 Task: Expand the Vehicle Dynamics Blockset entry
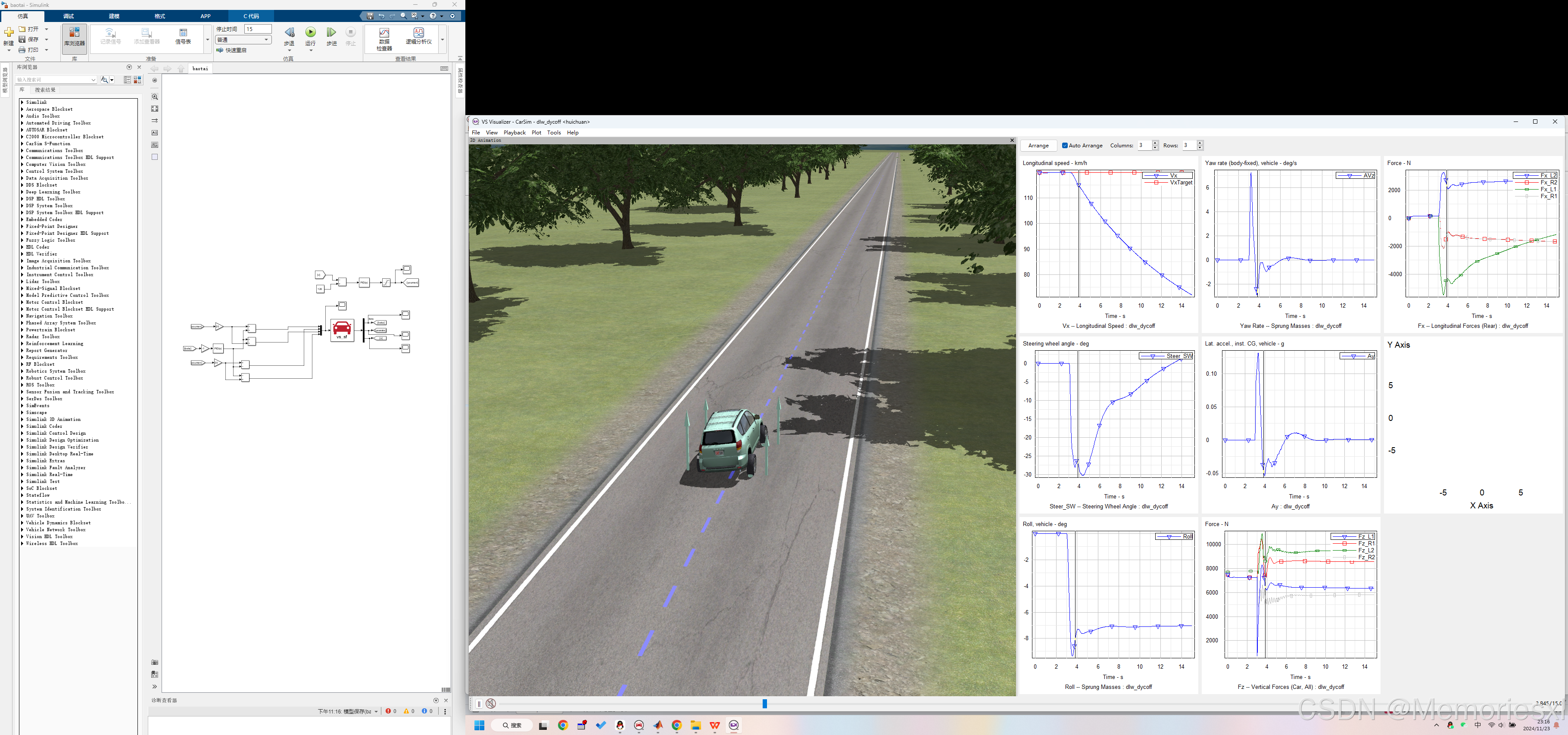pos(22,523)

═══

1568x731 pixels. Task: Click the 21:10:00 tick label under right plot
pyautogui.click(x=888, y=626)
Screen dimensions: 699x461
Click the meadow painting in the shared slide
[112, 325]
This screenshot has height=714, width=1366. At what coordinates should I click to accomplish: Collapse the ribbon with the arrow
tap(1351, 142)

═══

(Directions): Lay out everything from the line containing "Screen dimensions: 699x461" down to the line containing "tap(1351, 142)" as a Markdown table with the columns Row and Content, numbering each line in Row and skipping blank lines.

(Exercise response):
| Row | Content |
|---|---|
| 1 | Screen dimensions: 699x461 |
| 2 | Click the meadow painting in the shared slide |
| 3 | [112, 325] |
| 4 | This screenshot has height=714, width=1366. At what coordinates should I click to accomplish: Collapse the ribbon with the arrow |
| 5 | tap(1351, 142) |